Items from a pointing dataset
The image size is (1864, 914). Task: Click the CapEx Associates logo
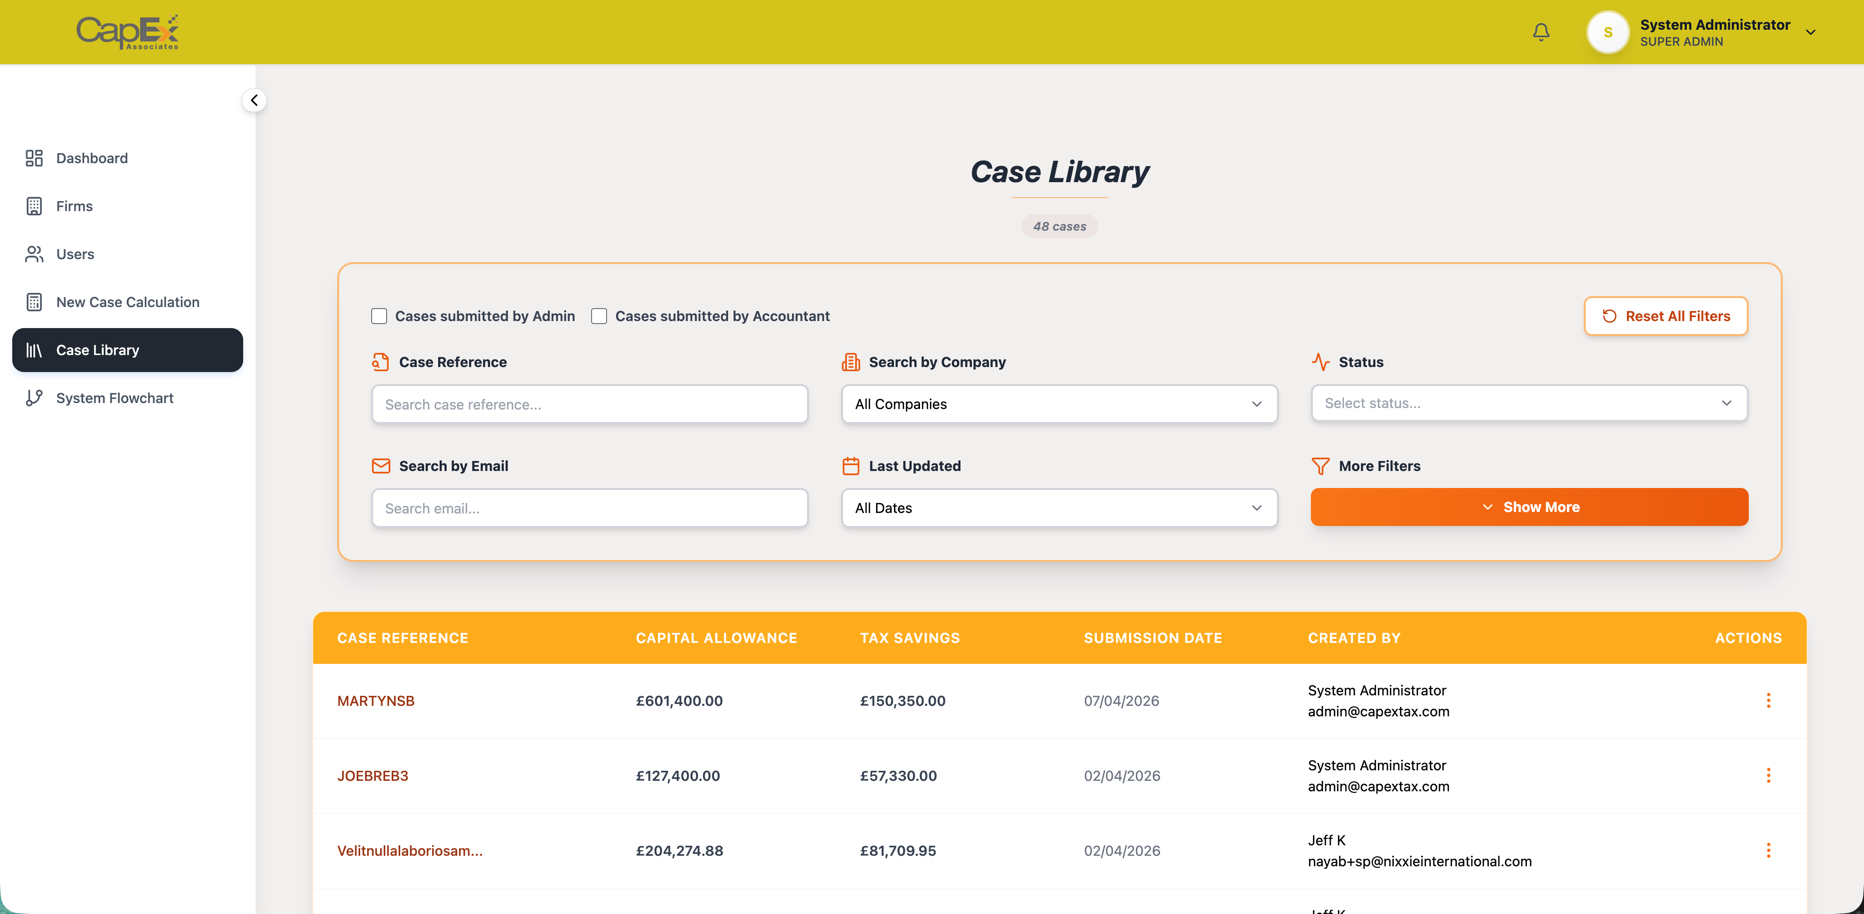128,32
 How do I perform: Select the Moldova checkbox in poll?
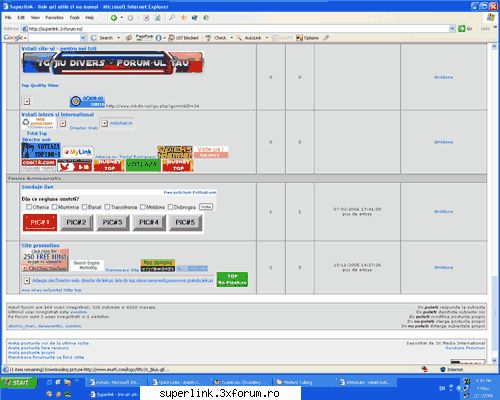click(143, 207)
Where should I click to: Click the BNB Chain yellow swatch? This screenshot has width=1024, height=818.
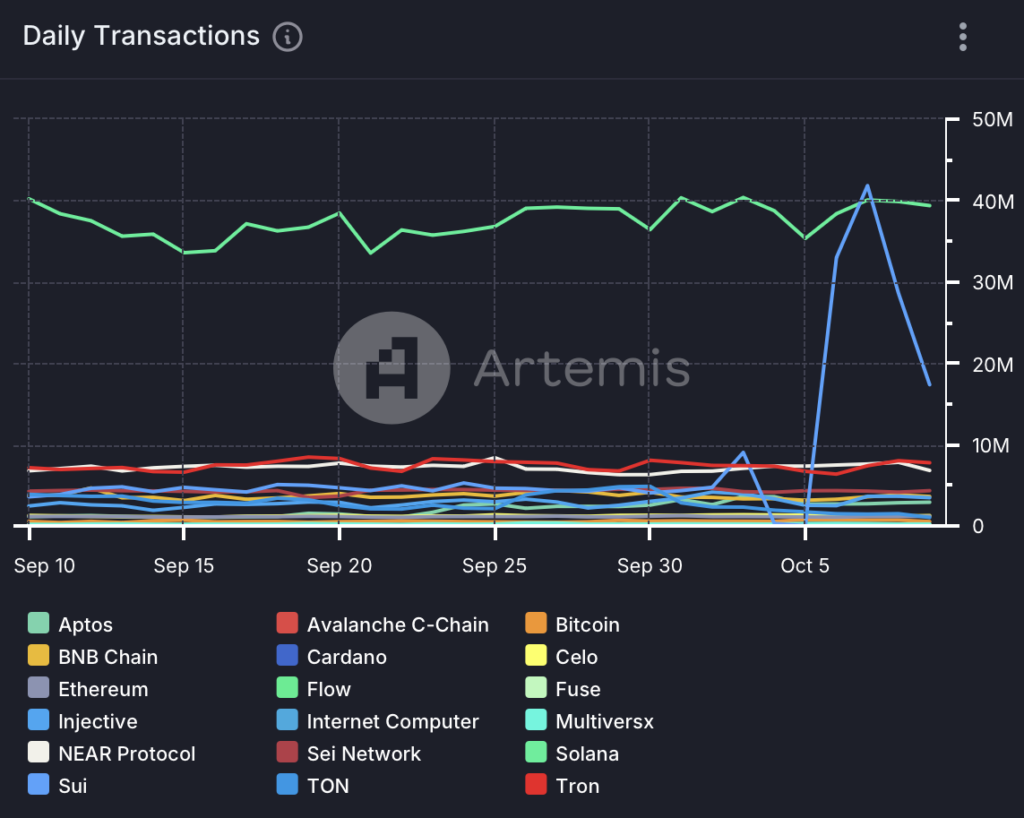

---

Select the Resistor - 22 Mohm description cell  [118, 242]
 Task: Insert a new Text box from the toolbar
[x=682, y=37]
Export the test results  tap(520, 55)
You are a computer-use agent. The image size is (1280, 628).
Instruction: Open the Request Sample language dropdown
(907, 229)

* * *

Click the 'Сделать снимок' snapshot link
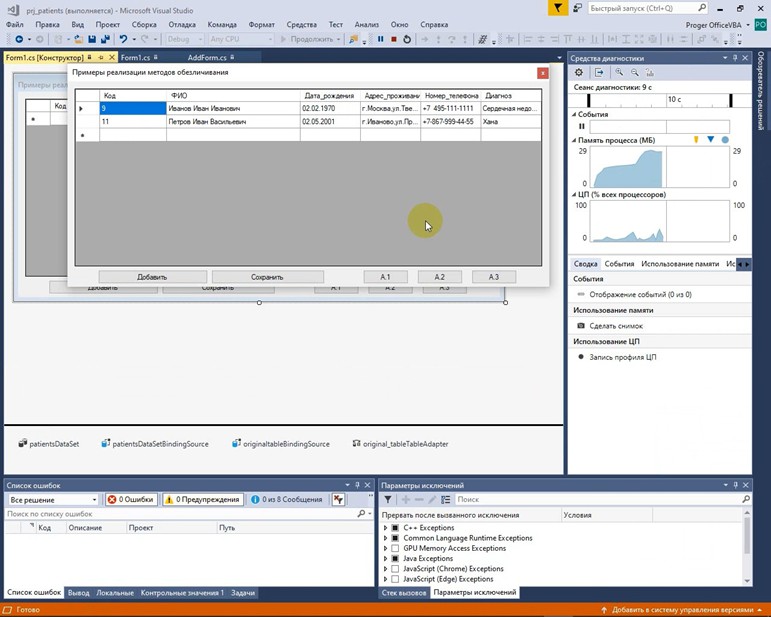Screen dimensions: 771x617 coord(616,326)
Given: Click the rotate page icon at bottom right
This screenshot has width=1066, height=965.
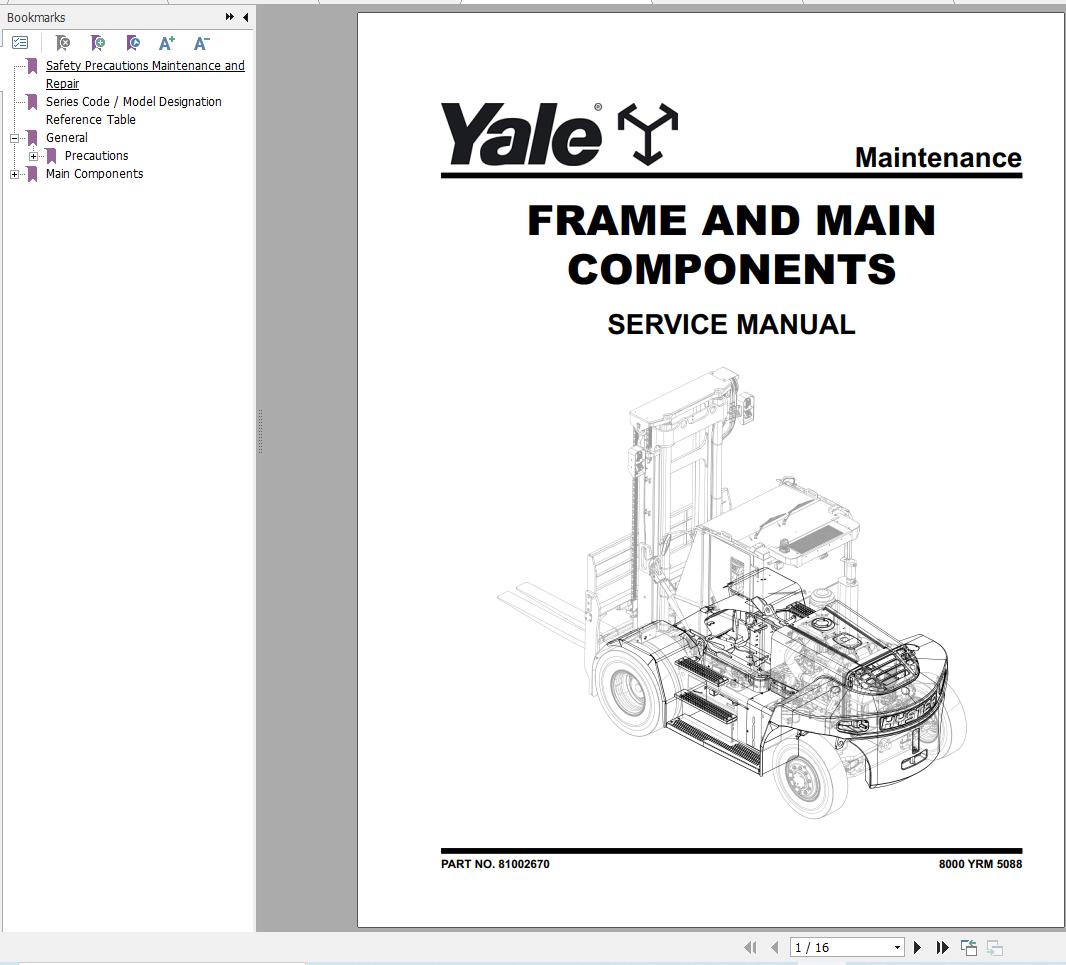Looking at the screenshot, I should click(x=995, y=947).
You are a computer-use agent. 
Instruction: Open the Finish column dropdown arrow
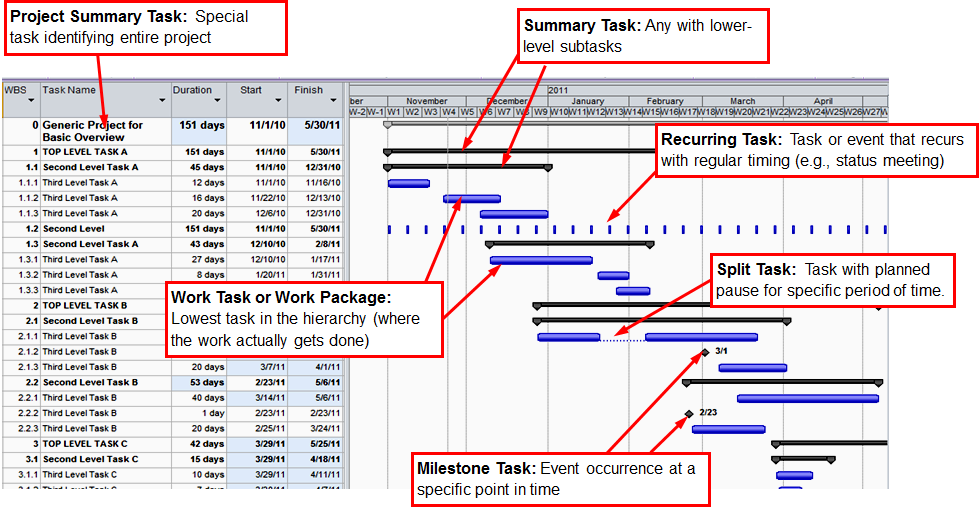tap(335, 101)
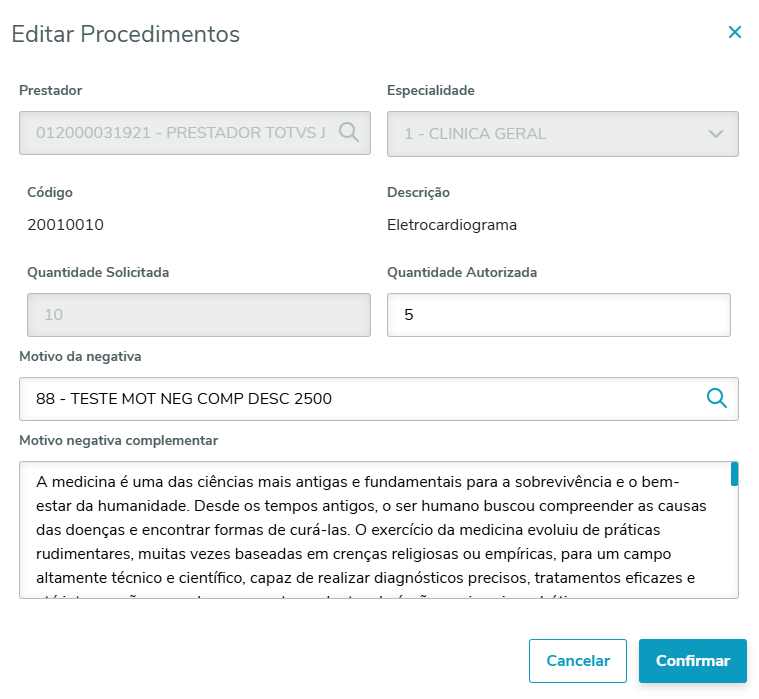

• TASK DETAILS
Write out the items above verbatim, beginning at the line containing "Given: Click the" and ending after the line containing "tap(335, 101)". Omit the pictures.

• ANSWER TO THE EXERCISE
Given: Click the rotate page icon at bottom right
This screenshot has width=1066, height=965.
Looking at the screenshot, I should click(x=995, y=947).
You are a computer-use agent. 
Instruction: Open the Finish column dropdown arrow
tap(335, 101)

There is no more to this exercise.